Lucifer looked up to the young man who oozed charisma and leadership.
"Jesus, stay out of this," Lucifer said grumpily.
Michael nudged Gabriel and they sneaked away. They had seen enough of these fights and heard enough Lucifer's great ideas that they knew to stay away.
"Come on, sis, I don't want to clean up your messes again. There was enough work to do with what you did with the dinosaurs, and let's not forget who talked Dad into believing all those stories about a giant meteor. Next time I just might not be there to save your ass."
"Don't worry, I don't want you to save me or anyone else. You don't always have to play the hero."
Jesus threw his hands into air and sighed.
"I can't be your guardian all the time. Just don't do anything stupid, okay?"
"Oh, this isn't stupid. This is brilliant," Lucifer muttered under her breath as she watched her brother striding away.
There Were Better Times
I'm so bored with the world. It wasn't always this way. I remember days that I would get out of bed because I knew lying there was a waste. I'd run out and discover something new. I'd go downtown and have breakfast, stop and see people I knew, afterward head to midtown.
I could spend hours there in midtown because my best friend Camille lived there. A wonderful artist, always experimenting with new elements. If anyone pushed the envelope it was Camille. We would go to the museum where we would spend hours. I loved listening to her talk about the French Impressionists, who she loved but would never emulate. Camille's style took art four steps past modernism.
After the museum, we would go to our favorite boutique market and buy just the right amount of food for a picnic. We did this every week, twice a week. My day always ended at the beach where I would walk along the shore and think about how great life was. That was until that afternoon three years ago. When THEY came. The world has never been the same.

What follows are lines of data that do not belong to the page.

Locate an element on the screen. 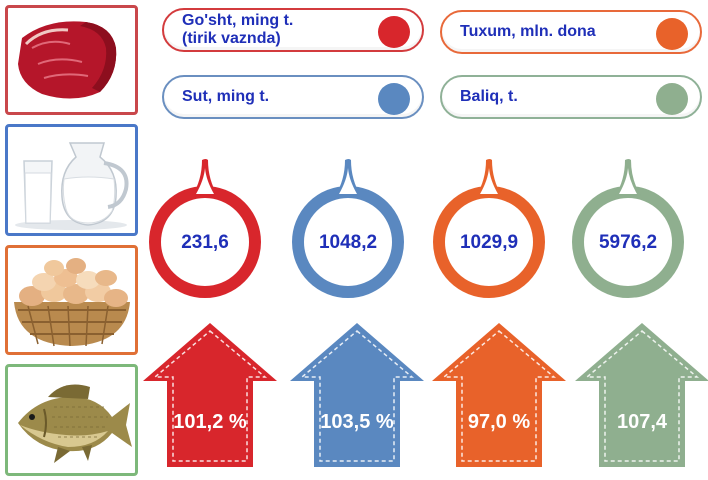 The width and height of the screenshot is (708, 480). legend-meat-line1: Go'sht, ming t. is located at coordinates (238, 20). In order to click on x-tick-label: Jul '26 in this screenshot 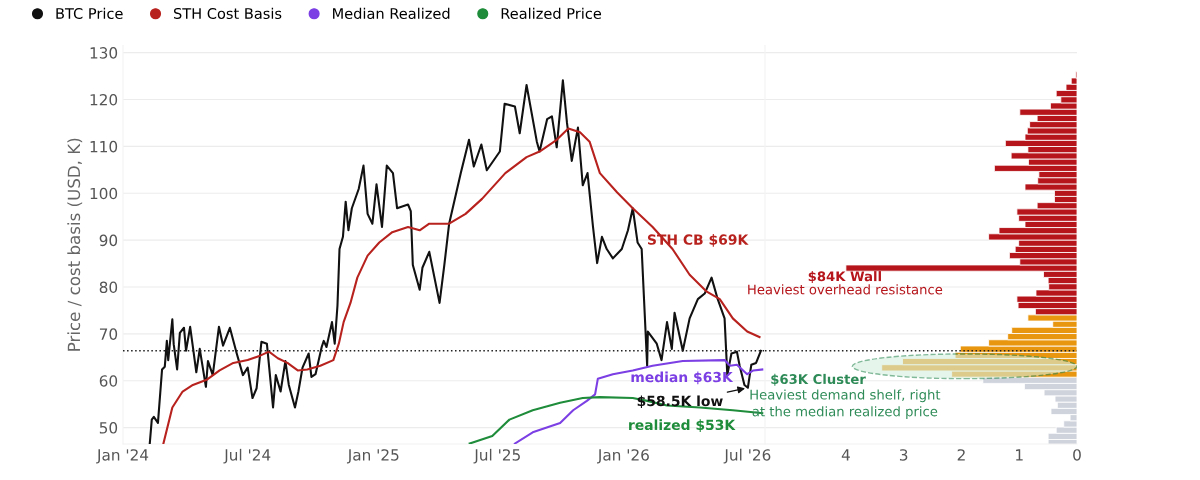, I will do `click(747, 456)`.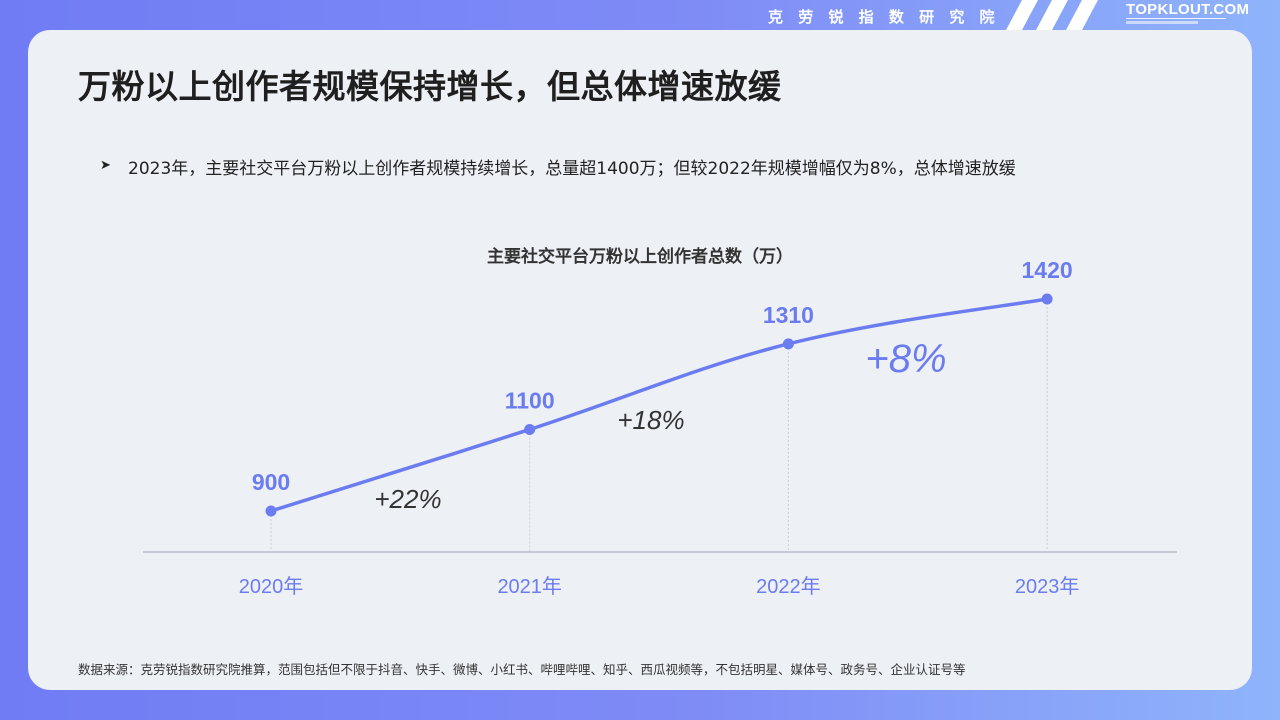 This screenshot has height=720, width=1280. Describe the element at coordinates (1176, 22) in the screenshot. I see `brand-logo-underline` at that location.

We didn't see them coming, hell we don't even know how they got here. Ever since then I stand at this same window with a gun that I took off a dead defender. I don't sleep much, some nights not at all. I wait, but I don't know why. Maybe just to stay alive. Camille is gone, I think. There are no phones, no way to communicate. THEY control everything.
All I know is this is not the same world I remember. I'm so bored with the world.